En 2 ans, les choses que ça m’apporte ont beaucoup changé. Au début, je montais sur scène avec un besoin de reconnaissance, une envie de balancer ma musique et j’espère que les gens vont l’entendre. La première fois que je joue mes morceaux sur scène à Bruxelles, je me rappelle, c’était au centre culturel Garcia Lorca, il devait y avoir une soixante de personnes réunis dans une petite salle, je m’amuse et la première réflexion c’est « c’est marrant les gens ne sont pas partis. » Donc ça signifie que ma musique peut intéresser les gens. C’était un beau premier concert.
J’ai eu la chance de faire plein de concert en démarchant des endroits, contactant des bookeurs, les cocnerts sont en demi-teinte. Un coup, ça se passe bien, je m’amuse, d’autres où je me mets trop de pression, j’en ressors démolie car pas satisfaite. Je crois que pendant longtemps, c’était à la fois une lutte interne, entre un désir de reconnaissance et une confusion en moi des raisons de le faire. Mais c’était un passage obligé, un moyen de tester comment ma musique résonner chez les gens. Et il y avait un truc de légitimité, pas suffisant pour faire de la scène, je m’en rends compte maintenant.
Ce besoin de légitimité, tu l’as encore ?
Franchement, ça part pas facilement, c’est très long. Ça me soûle car en tant que femme dans le milieu de la musique, il y a d’autres choses à mettre en avant. Mais avec mon parcours de vie, il y a un travail interne que je fais pour embrasser le truc. Depuis 3 ans, c’est devenu ma vie, mon métier, j’suis en train de sortir de cette phase là.
Depuis, j’ai travaillé avec Kaer de Starflam comme coach scénique qui me font travailler la scène autrement. Avec le studio des Variétés, j’ai eu d’autres cours vocal et scénique, qui me permettent de construire une trame. J’aborde la scène comme un spectacle plus qu’un showcase où tu fous juste le zbeul, tu peux aussi raconter une histoire.

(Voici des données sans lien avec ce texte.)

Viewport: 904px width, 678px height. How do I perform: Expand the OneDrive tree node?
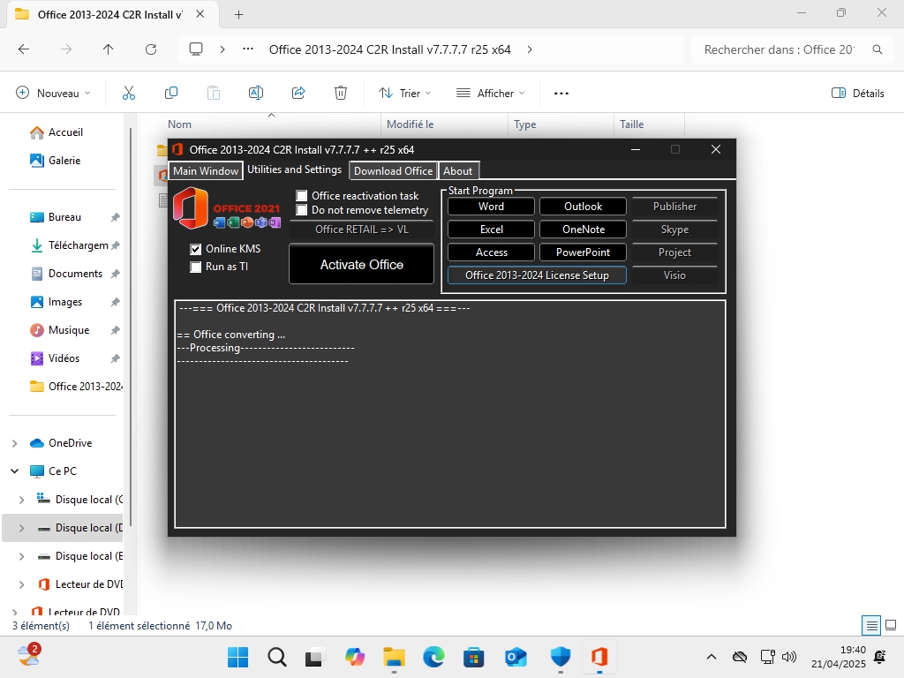16,443
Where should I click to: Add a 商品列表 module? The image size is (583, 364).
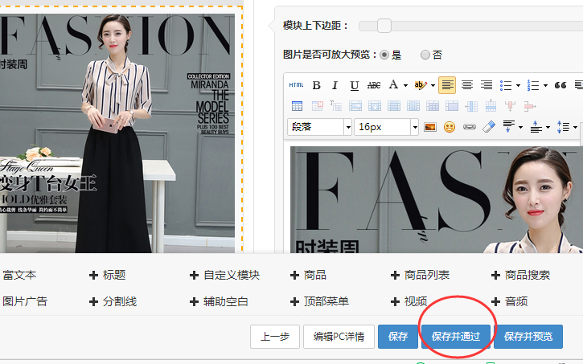(420, 275)
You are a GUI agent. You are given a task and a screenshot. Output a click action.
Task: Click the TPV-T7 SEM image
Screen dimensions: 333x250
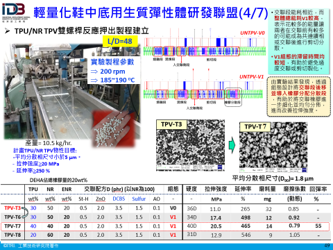coord(273,147)
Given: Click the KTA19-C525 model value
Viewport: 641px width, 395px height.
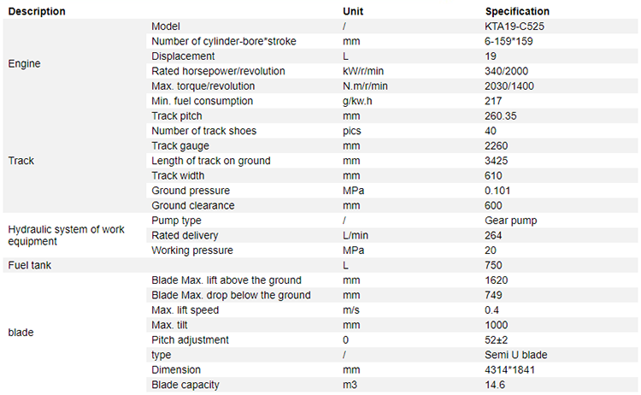Looking at the screenshot, I should [x=515, y=27].
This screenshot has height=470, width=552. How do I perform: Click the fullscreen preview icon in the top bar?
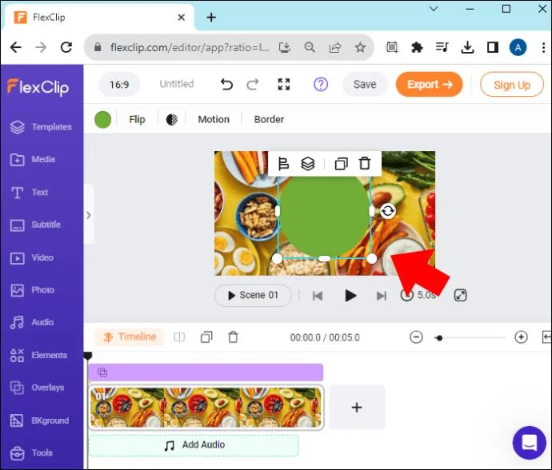click(284, 85)
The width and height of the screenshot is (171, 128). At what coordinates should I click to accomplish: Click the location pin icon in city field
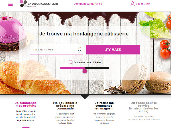click(x=80, y=50)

Tu prépare la suite de Céleste. Qu’est-ce que tu aimerais aborder de différents ?
J’essaye de me concentrer sur l’aspect mélodique, chose que j’avais un peu délaisser quand j’suis rentré dans le rap, mais que j’ai en moins, en venant de la chanson française. Le rap me nourrit toujours dans ma manière d’écrire, ma manière de kicker, mais je creuse d’autres aspects comme les toplines. Avant, mes textes sortaient comme un courant d’eau sur les instrus, maintenant j’essaye de penser la globalité du morceau. Avec mon ingé son Raph et mon beatmaker Tomoyo, on est vachement dans la recherche.

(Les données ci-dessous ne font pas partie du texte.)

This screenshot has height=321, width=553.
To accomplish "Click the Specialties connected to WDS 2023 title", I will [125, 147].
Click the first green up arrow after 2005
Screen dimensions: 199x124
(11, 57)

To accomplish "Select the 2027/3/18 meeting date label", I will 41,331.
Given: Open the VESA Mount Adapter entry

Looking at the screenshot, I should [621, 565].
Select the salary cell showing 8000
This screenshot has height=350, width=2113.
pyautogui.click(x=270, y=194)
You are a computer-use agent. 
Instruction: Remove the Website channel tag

Au niveau des thématiques que j’aborde, j’essaye que ça parte moins de moi mais j’écris plus aux gens. Pas comme une stratégie de comment ça va être perçu mais j’suis plus dans le partage. Musicalement, j’ai envie que ça transparaître différente. Je cherche plus des ambiances, pour que ça soit plus dansant, dans un équilibre rap et électro, c’est ce que j’essaye de trouver.
Le premier texte que j’ai posé s’appelle « Le bruit des neurones », est plus dans la tradition que j’ai déjà fait, du pur kickage. Je retravaille dessus pour lui ajouter des voix. Je m’assume plus en tant que chanteuse. Comme j’ai la chance d’avoir le rap et le chant, autant travaillé avec les deux.